## BEGIN Document

Ambiguity in lock file spec when file names disagree

Let’s take wheels as an example. There is package.wheel.name, package.wheel.path and package.wheel.url. None of those are exclusive, so any combination can be set. The question that has come up thanks to @sbidoul and this PR is what if those keys disagree about file names (this also applies to sdists and archives)?

My thinking is name takes precedent no matter what, but if path and url are both set but not name and there’s a conflict with the file name then the lock file is rejected for being ambiguous. You could argue sdists are a special case since the file name doesn’t contain critical metadata thanks to package.name and package.version, but “Special cases aren’t special enough to break the rules”.

So my questions are:

  1. Do people like what I’m proposing?
  2. If so, is this just a doc update, a version bump on lock files, or a PEP-level change?

Sounds reasonable to me, and I think this can be just a doc update, because the problematic scenario should (as far as I can see) not happen in normal usage, it would take special effort to construct a lockfile that was inconsistent like this.

In fine with this rule for wheels, and for sdist as well, for symmetry.

For archives I’m less sure as there is no package.archive.name field and the archive name is normally not relevant, so if it differs for path and URL it should not matter in practice.

This also makes me think we should validate that names of package.wheels[] and package.sdist are consistent with package.name and package.version. I would also suggest that as a doc update.

## END Document
## BEGIN Material

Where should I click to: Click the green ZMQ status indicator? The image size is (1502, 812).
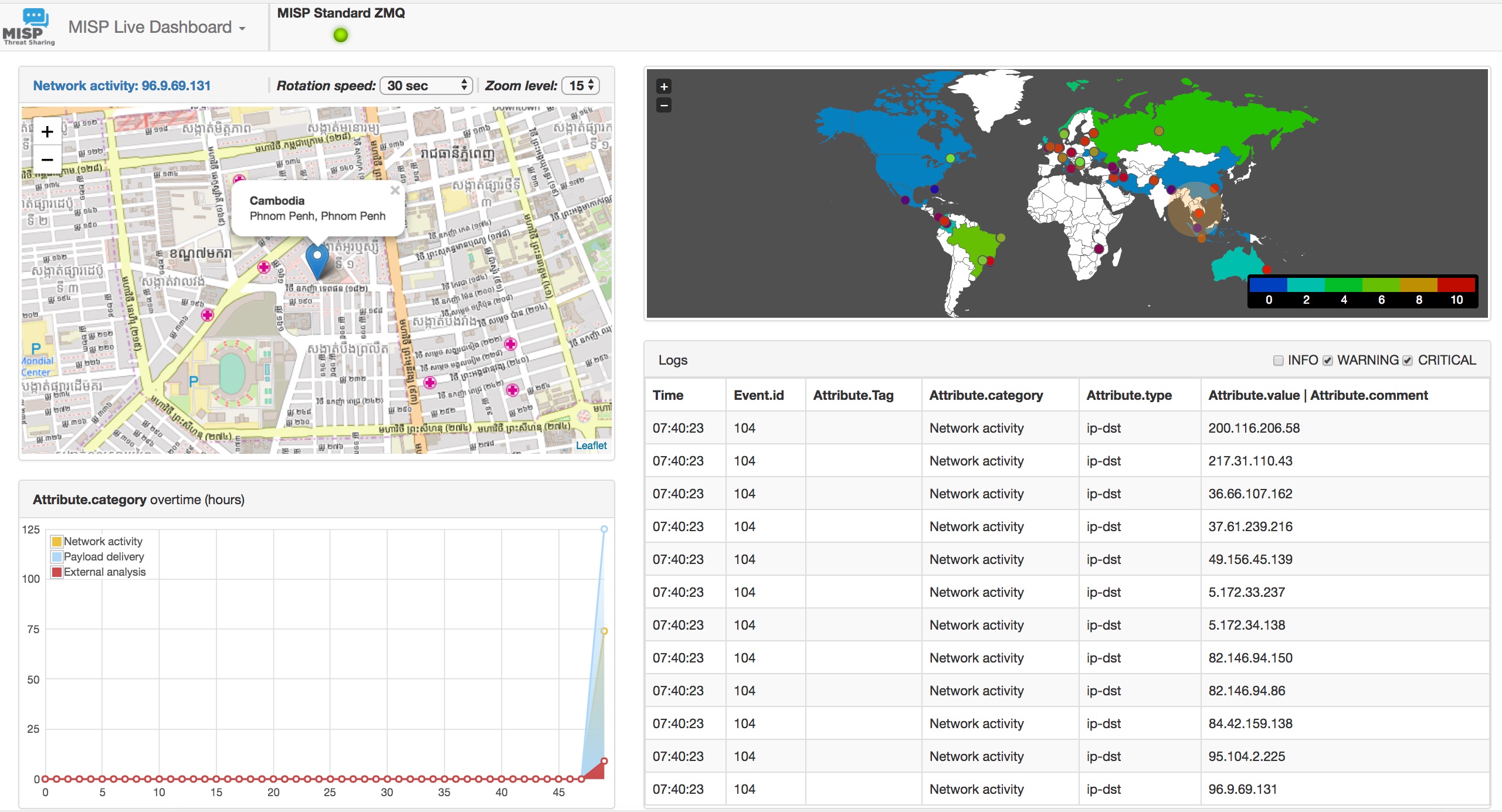(340, 35)
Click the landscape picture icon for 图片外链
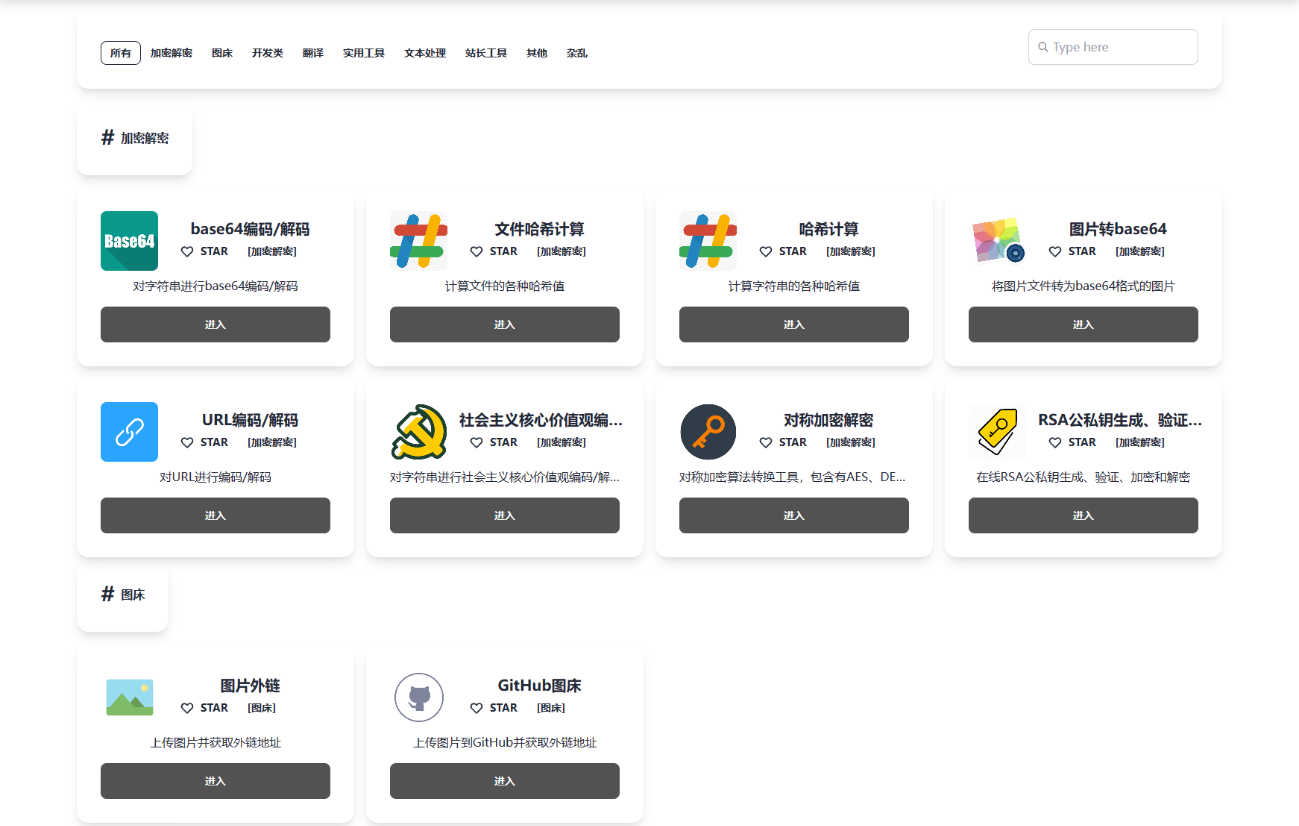The width and height of the screenshot is (1299, 826). (129, 697)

## END Material

From the lock file discussion, list the kinds of change offered as options in the second numbered question.

### [The output]
A doc update, a version bump on lock files, and a PEP-level change.